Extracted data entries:
-- Start --

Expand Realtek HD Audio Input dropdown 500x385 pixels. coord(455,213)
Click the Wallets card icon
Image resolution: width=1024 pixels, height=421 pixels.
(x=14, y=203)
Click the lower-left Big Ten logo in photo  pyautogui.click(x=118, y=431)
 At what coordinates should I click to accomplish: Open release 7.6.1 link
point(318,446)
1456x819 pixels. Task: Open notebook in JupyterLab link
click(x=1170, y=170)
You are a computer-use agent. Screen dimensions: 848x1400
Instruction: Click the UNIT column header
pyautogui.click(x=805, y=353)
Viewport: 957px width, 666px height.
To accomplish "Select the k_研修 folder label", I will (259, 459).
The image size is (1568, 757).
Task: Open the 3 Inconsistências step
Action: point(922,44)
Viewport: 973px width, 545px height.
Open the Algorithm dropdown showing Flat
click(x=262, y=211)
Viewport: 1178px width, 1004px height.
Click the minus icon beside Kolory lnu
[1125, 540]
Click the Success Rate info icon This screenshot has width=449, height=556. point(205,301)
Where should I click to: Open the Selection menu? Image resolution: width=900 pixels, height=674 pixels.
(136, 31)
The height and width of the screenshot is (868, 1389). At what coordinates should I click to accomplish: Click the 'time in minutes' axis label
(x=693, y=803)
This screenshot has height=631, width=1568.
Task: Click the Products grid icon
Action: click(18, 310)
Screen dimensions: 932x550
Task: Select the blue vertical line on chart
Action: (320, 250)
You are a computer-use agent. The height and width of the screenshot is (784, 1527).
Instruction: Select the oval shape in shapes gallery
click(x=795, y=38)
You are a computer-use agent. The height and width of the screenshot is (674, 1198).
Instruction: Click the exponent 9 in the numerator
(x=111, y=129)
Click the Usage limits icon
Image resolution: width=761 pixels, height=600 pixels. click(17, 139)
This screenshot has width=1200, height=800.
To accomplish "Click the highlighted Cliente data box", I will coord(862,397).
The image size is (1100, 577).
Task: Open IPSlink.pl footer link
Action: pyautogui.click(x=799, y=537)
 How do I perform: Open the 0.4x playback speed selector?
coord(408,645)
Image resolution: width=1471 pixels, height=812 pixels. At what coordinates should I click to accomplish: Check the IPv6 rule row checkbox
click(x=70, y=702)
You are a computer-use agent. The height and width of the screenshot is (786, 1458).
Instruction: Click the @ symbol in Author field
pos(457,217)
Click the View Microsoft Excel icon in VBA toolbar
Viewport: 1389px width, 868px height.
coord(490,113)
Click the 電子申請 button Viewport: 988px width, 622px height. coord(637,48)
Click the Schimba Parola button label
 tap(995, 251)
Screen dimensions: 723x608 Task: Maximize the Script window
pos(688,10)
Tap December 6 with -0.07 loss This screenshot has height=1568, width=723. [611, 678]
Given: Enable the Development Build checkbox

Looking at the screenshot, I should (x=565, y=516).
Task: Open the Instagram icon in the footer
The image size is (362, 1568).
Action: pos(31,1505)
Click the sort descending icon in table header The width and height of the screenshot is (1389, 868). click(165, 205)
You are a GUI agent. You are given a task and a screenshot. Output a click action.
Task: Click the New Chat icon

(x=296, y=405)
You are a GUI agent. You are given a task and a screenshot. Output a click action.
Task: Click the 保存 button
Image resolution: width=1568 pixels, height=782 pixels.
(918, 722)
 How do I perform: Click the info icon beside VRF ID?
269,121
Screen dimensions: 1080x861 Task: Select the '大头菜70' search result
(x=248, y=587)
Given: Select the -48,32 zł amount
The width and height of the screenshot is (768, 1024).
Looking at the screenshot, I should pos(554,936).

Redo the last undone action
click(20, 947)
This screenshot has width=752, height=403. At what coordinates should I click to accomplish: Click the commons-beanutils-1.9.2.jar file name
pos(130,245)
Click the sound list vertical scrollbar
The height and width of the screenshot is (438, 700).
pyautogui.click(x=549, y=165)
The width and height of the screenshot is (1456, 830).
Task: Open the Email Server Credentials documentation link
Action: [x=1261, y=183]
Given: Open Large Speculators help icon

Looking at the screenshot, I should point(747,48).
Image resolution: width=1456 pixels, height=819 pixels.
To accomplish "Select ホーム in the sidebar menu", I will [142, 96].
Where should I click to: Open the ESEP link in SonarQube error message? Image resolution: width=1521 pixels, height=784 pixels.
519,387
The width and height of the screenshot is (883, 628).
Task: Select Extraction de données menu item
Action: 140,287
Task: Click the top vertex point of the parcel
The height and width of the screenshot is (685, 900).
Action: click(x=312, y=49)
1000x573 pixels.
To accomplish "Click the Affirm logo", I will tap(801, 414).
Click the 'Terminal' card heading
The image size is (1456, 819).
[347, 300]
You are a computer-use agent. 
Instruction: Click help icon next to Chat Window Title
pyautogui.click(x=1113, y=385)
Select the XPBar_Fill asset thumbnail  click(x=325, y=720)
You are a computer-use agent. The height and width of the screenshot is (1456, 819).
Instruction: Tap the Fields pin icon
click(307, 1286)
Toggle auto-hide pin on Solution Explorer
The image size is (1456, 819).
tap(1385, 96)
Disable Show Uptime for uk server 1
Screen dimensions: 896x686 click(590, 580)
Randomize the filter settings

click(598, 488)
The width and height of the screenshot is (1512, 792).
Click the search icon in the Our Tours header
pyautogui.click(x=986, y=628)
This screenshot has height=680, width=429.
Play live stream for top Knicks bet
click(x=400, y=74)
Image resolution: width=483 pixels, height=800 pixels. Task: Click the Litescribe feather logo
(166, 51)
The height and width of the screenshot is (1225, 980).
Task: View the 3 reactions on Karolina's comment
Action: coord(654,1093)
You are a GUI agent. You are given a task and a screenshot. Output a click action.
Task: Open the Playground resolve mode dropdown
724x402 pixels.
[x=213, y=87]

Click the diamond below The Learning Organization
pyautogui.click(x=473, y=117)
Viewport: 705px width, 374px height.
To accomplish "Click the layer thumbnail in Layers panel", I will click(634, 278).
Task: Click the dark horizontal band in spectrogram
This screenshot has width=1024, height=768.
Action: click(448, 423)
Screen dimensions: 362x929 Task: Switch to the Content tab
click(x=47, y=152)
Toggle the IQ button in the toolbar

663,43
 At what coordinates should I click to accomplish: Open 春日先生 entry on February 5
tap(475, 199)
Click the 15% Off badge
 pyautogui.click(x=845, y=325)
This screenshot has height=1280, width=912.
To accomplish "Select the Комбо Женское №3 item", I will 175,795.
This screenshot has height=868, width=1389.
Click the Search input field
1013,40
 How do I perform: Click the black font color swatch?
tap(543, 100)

-- End --

Written task
Recast every line of the material above as a numbered list, one line per item, and skip any blank lines.

Task output
1. Expand Realtek HD Audio Input dropdown 500x385 pixels. coord(455,213)
2. Click the Wallets card icon
3. Image resolution: width=1024 pixels, height=421 pixels.
4. (x=14, y=203)
5. Click the lower-left Big Ten logo in photo  pyautogui.click(x=118, y=431)
6.  At what coordinates should I click to accomplish: Open release 7.6.1 link
7. point(318,446)
8. 1456x819 pixels. Task: Open notebook in JupyterLab link
9. click(x=1170, y=170)
10. You are a computer-use agent. Screen dimensions: 848x1400
11. Instruction: Click the UNIT column header
12. pyautogui.click(x=805, y=353)
13. Viewport: 957px width, 666px height.
14. To accomplish "Select the k_研修 folder label", I will (259, 459).
15. The image size is (1568, 757).
16. Task: Open the 3 Inconsistências step
17. Action: point(922,44)
18. Viewport: 973px width, 545px height.
19. Open the Algorithm dropdown showing Flat
20. click(x=262, y=211)
21. Viewport: 1178px width, 1004px height.
22. Click the minus icon beside Kolory lnu
23. [1125, 540]
24. Click the Success Rate info icon This screenshot has width=449, height=556. point(205,301)
25. Where should I click to: Open the Selection menu? Image resolution: width=900 pixels, height=674 pixels.
26. (136, 31)
27. The height and width of the screenshot is (868, 1389). At what coordinates should I click to accomplish: Click the 'time in minutes' axis label
28. (x=693, y=803)
29. This screenshot has height=631, width=1568.
30. Task: Click the Products grid icon
31. Action: click(18, 310)
32. Screen dimensions: 932x550
33. Task: Select the blue vertical line on chart
34. Action: (320, 250)
35. You are a computer-use agent. The height and width of the screenshot is (784, 1527).
36. Instruction: Select the oval shape in shapes gallery
37. click(x=795, y=38)
38. You are a computer-use agent. The height and width of the screenshot is (674, 1198).
39. Instruction: Click the exponent 9 in the numerator
40. (x=111, y=129)
41. Click the Usage limits icon
42. Image resolution: width=761 pixels, height=600 pixels. click(17, 139)
43. This screenshot has width=1200, height=800.
44. To accomplish "Click the highlighted Cliente data box", I will coord(862,397).
45. The image size is (1100, 577).
46. Task: Open IPSlink.pl footer link
47. Action: pyautogui.click(x=799, y=537)
48.  How do I perform: Open the 0.4x playback speed selector?
49. coord(408,645)
50. Image resolution: width=1471 pixels, height=812 pixels. At what coordinates should I click to accomplish: Check the IPv6 rule row checkbox
51. click(x=70, y=702)
52. You are a computer-use agent. The height and width of the screenshot is (786, 1458).
53. Instruction: Click the @ symbol in Author field
54. pos(457,217)
55. Click the View Microsoft Excel icon in VBA toolbar
56. Viewport: 1389px width, 868px height.
57. coord(490,113)
58. Click the 電子申請 button Viewport: 988px width, 622px height. coord(637,48)
59. Click the Schimba Parola button label
60.  tap(995, 251)
61. Screen dimensions: 723x608 Task: Maximize the Script window
62. pos(688,10)
63. Tap December 6 with -0.07 loss This screenshot has height=1568, width=723. [611, 678]
64. Given: Enable the Development Build checkbox
65. Looking at the screenshot, I should (x=565, y=516).
66. Task: Open the Instagram icon in the footer
67. The image size is (362, 1568).
68. Action: pos(31,1505)
69. Click the sort descending icon in table header The width and height of the screenshot is (1389, 868). click(165, 205)
70. You are a GUI agent. You are given a task and a screenshot. Output a click action.
71. Task: Click the New Chat icon
72. (x=296, y=405)
73. You are a GUI agent. You are given a task and a screenshot. Output a click action.
74. Task: Click the 保存 button
75. Image resolution: width=1568 pixels, height=782 pixels.
76. (918, 722)
77.  How do I perform: Click the info icon beside VRF ID?
78. 269,121
79. Screen dimensions: 1080x861 Task: Select the '大头菜70' search result
80. (x=248, y=587)
81. Given: Select the -48,32 zł amount
82. The width and height of the screenshot is (768, 1024).
83. Looking at the screenshot, I should pos(554,936).
84. Redo the last undone action
85. click(20, 947)
86. This screenshot has width=752, height=403. At what coordinates should I click to accomplish: Click the commons-beanutils-1.9.2.jar file name
87. pos(130,245)
88. Click the sound list vertical scrollbar
89. The height and width of the screenshot is (438, 700).
90. pyautogui.click(x=549, y=165)
91. The width and height of the screenshot is (1456, 830).
92. Task: Open the Email Server Credentials documentation link
93. Action: [x=1261, y=183]
94. Given: Open Large Speculators help icon
95. Looking at the screenshot, I should point(747,48).
96. Image resolution: width=1456 pixels, height=819 pixels.
97. To accomplish "Select ホーム in the sidebar menu", I will [142, 96].
98. Where should I click to: Open the ESEP link in SonarQube error message? Image resolution: width=1521 pixels, height=784 pixels.
99. 519,387
100. The width and height of the screenshot is (883, 628).
101. Task: Select Extraction de données menu item
102. Action: 140,287
103. Task: Click the top vertex point of the parcel
104. The height and width of the screenshot is (685, 900).
105. Action: click(x=312, y=49)
106. 1000x573 pixels.
107. To accomplish "Click the Affirm logo", I will tap(801, 414).
108. Click the 'Terminal' card heading
109. The image size is (1456, 819).
110. [347, 300]
111. You are a computer-use agent. 
112. Instruction: Click help icon next to Chat Window Title
113. pyautogui.click(x=1113, y=385)
114. Select the XPBar_Fill asset thumbnail  click(x=325, y=720)
115. You are a computer-use agent. The height and width of the screenshot is (1456, 819).
116. Instruction: Tap the Fields pin icon
117. click(307, 1286)
118. Toggle auto-hide pin on Solution Explorer
119. The image size is (1456, 819).
120. tap(1385, 96)
121. Disable Show Uptime for uk server 1
122. Screen dimensions: 896x686 click(590, 580)
123. Randomize the filter settings
124. click(598, 488)
125. The width and height of the screenshot is (1512, 792).
126. Click the search icon in the Our Tours header
127. pyautogui.click(x=986, y=628)
128. This screenshot has height=680, width=429.
129. Play live stream for top Knicks bet
130. click(x=400, y=74)
131. Image resolution: width=483 pixels, height=800 pixels. Task: Click the Litescribe feather logo
132. (166, 51)
133. The height and width of the screenshot is (1225, 980).
134. Task: View the 3 reactions on Karolina's comment
135. Action: coord(654,1093)
136. You are a GUI agent. You are given a task and a screenshot. Output a click action.
137. Task: Open the Playground resolve mode dropdown
138. 724x402 pixels.
139. [x=213, y=87]
140. Click the diamond below The Learning Organization
141. pyautogui.click(x=473, y=117)
142. Viewport: 705px width, 374px height.
143. To accomplish "Click the layer thumbnail in Layers panel", I will click(634, 278).
144. Task: Click the dark horizontal band in spectrogram
145. This screenshot has width=1024, height=768.
146. Action: click(448, 423)
147. Screen dimensions: 362x929 Task: Switch to the Content tab
148. click(x=47, y=152)
149. Toggle the IQ button in the toolbar
150. 663,43
151.  At what coordinates should I click to accomplish: Open 春日先生 entry on February 5
152. tap(475, 199)
153. Click the 15% Off badge
154.  pyautogui.click(x=845, y=325)
155. This screenshot has height=1280, width=912.
156. To accomplish "Select the Комбо Женское №3 item", I will 175,795.
157. This screenshot has height=868, width=1389.
158. Click the Search input field
159. 1013,40
160.  How do I perform: Click the black font color swatch?
161. tap(543, 100)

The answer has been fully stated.